ブログ
2022.07.15

【報告】映画『籠城』上映会(2022年6月)

People

映画『籠城』上映会(2022年6月)

 2022年6月29日(水)17時から、駒場IIキャンパス生産技術研究所総合研究実験棟(An棟)コンベンションホール(東京都目黒区駒場4-6-1)にて、本学の藤井輝夫総長を迎え、映画『籠城』上映会をおこないました。65分の作品上映後は、制作チームとの意見交換の時間をもちました。ご自身も駒場Ⅰキャンパスで学部1、2年生時代を過ごされた藤井総長からは、映画のいくつかのカットについて具体的な質問を頂戴し、それにたいして、監督をつとめた小手川将さん、それから原案をつくった高原智史さんが応答しました。印象的だったのは、駒場Ⅰキャンパスの正門からの風景と本郷キャンパスの安田講堂を正面に据えた構図が似ていると感じた、と言っていただいたことです。東京帝国大学とおなじく駒場移転後の旧制第一高等学校の校舎も内田祥三によって関東大震災後のキャンパス整備と連動して牽引されたことを思うと、それぞれの時計台が喚起するイメージはいまもなお離れたキャンパス同士で響きあっているのかもしれません。


   
 ところで駒場IIキャンパスは駒場リサーチキャンパスとも呼ばれ、おもに理系の研究棟が立ち並んでいることで知られていますが、こちらは1930年に本郷から駒場に移転した航空研究所の敷地を引き継いだものとなっています。

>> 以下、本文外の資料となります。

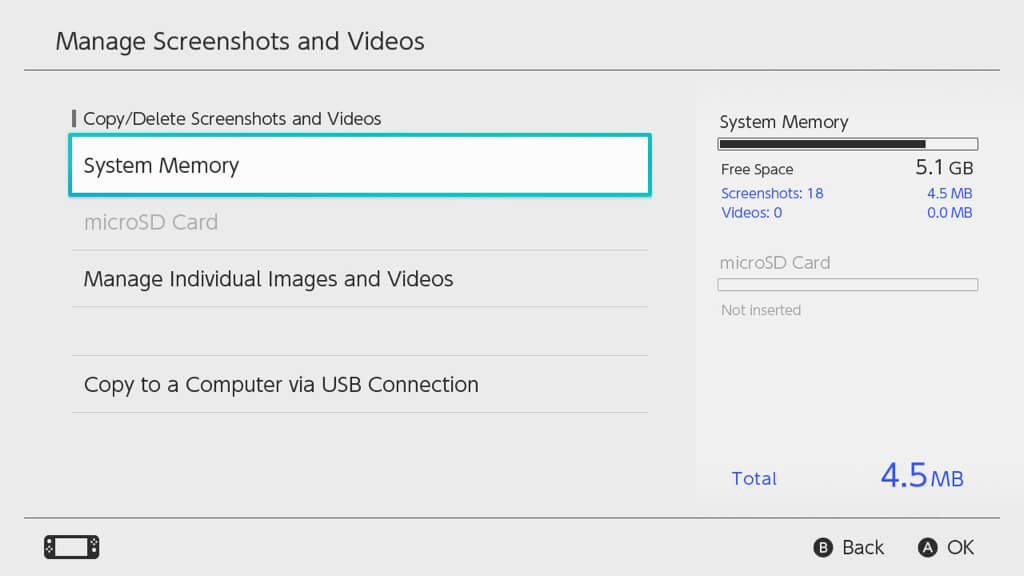
Task: Click the handheld console icon
Action: click(71, 547)
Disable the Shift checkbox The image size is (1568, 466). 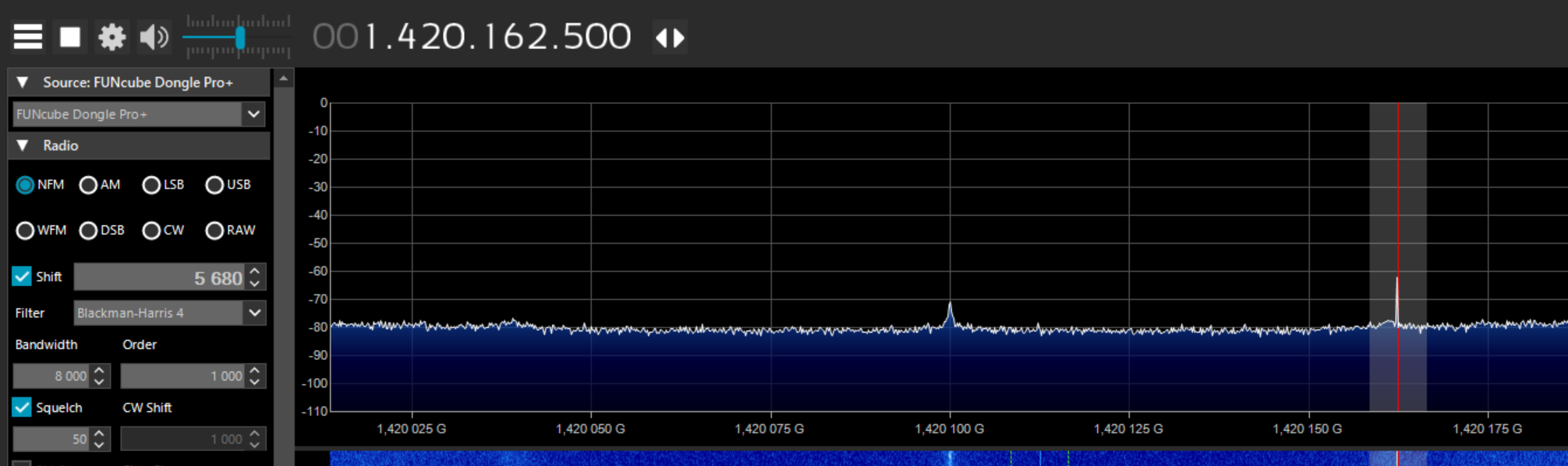[x=22, y=277]
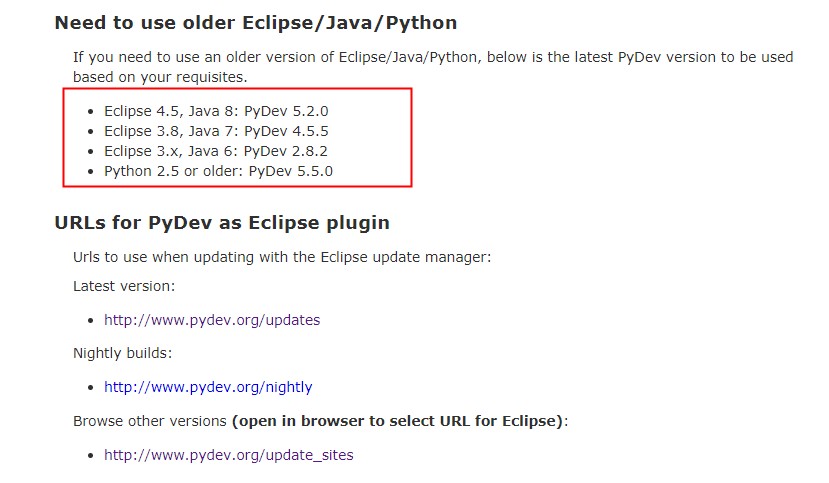829x483 pixels.
Task: Click the bullet beside the nightly URL
Action: point(92,388)
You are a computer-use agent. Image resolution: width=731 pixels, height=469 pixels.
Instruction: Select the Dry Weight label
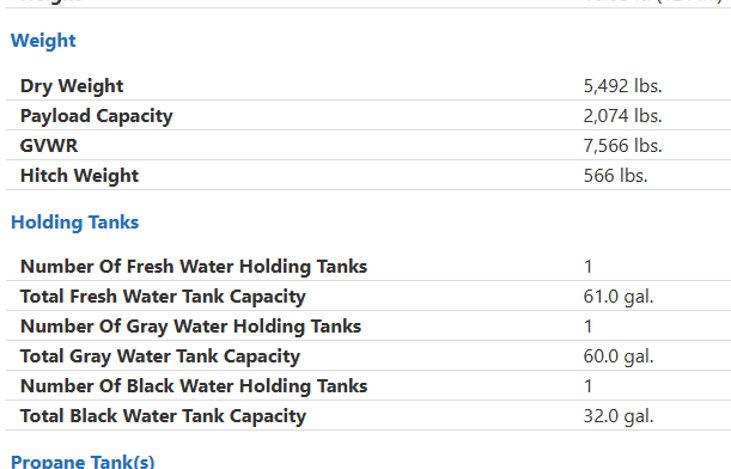click(72, 86)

興味深いことに、建築の左右非対称といった特徴からは、内田祥三(1885-1972)ではなく、内田とともに安田講堂を共同設計した岸田日出刀(1899-1966)の影響を受けていると言われています。そのように、旧制第一高等学校と重なりながらも別の歴史をたたえた駒場IIキャンパスに、コンベンションホールのような映画上映にこのうえなくふさわしい空間があると知ることができたのは、ありがたいことでした。下見の段階ではほかにもS棟(60年記念館)1階にある非常に反響よくコンサートにも使用可能なホールもご紹介いただき、今後上映会のためにぜひ使用したいと思わされると同時に、キャンパス整備が大学における学生の新しい活動を後押しする可能性を強く感じる機縁にもなりました。貴重な機会をいただいたことに厚くお礼を申し上げます。